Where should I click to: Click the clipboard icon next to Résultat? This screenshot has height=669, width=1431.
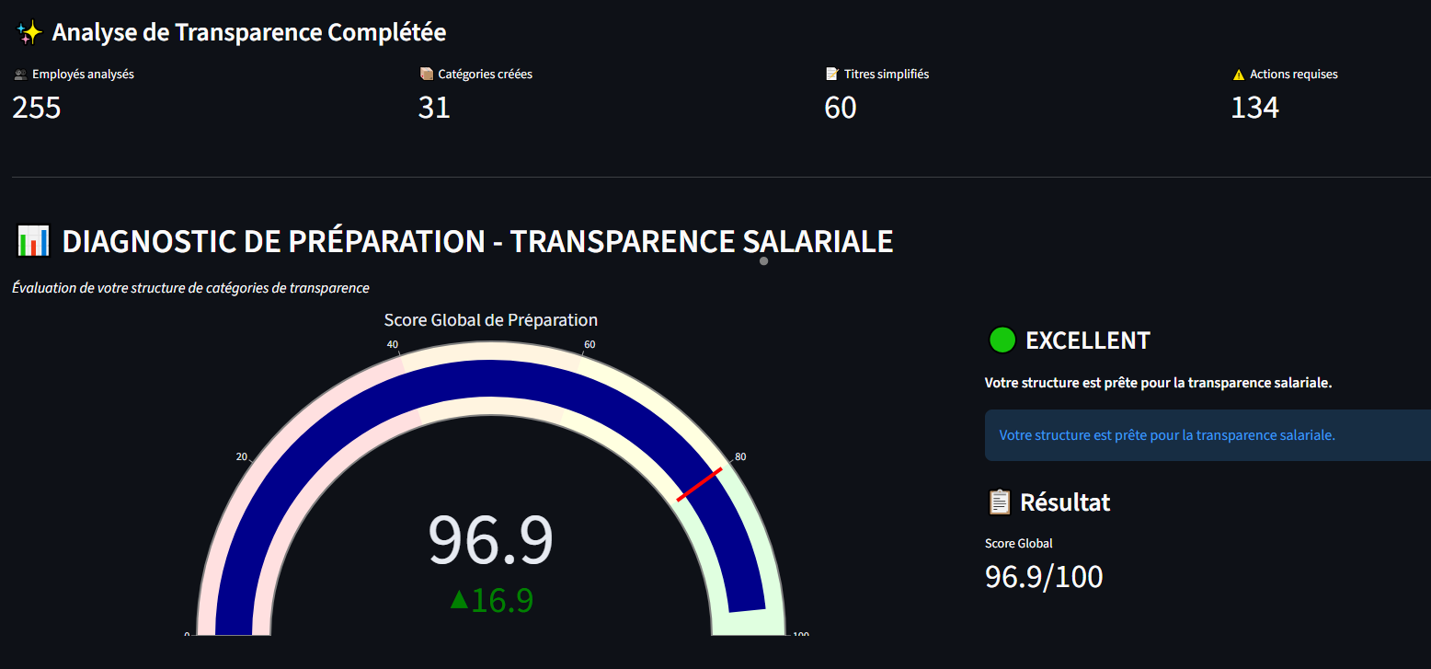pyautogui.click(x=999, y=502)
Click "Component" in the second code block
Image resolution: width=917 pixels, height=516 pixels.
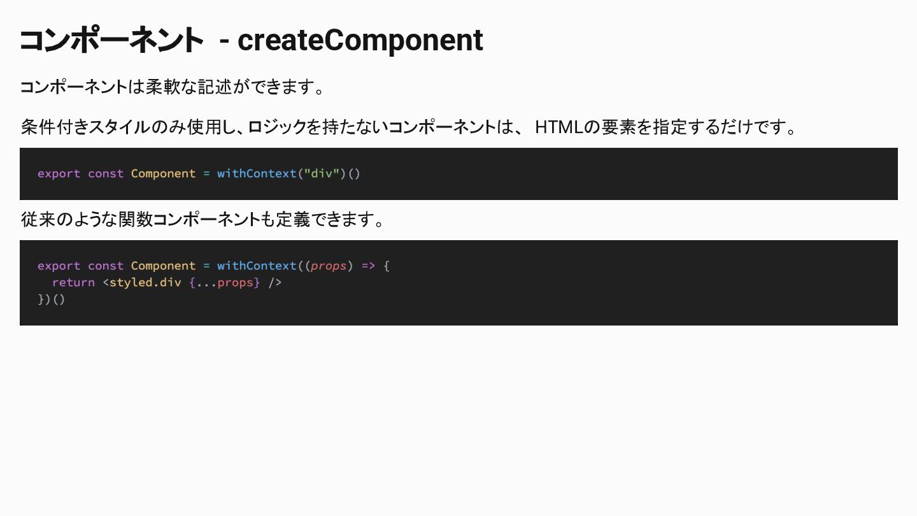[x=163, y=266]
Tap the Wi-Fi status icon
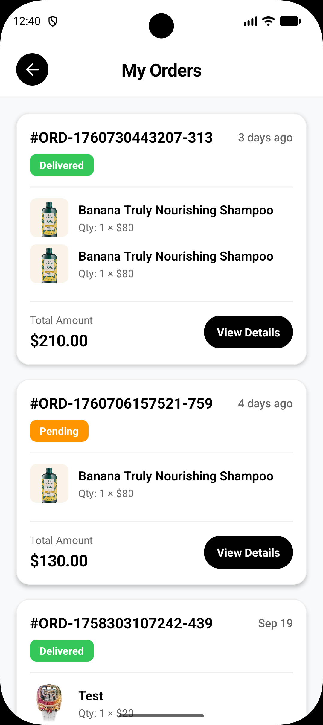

+ + + +

[Direction]: Rewrite the records from the line containing "second code block" through the end of the records, with "Wi-Fi" changed to "Bluetooth" and nothing else altered. Leave the pictures out of your answer.

[Worked solution]:
Click "Component" in the second code block
Image resolution: width=917 pixels, height=516 pixels.
[x=163, y=266]
Tap the Bluetooth status icon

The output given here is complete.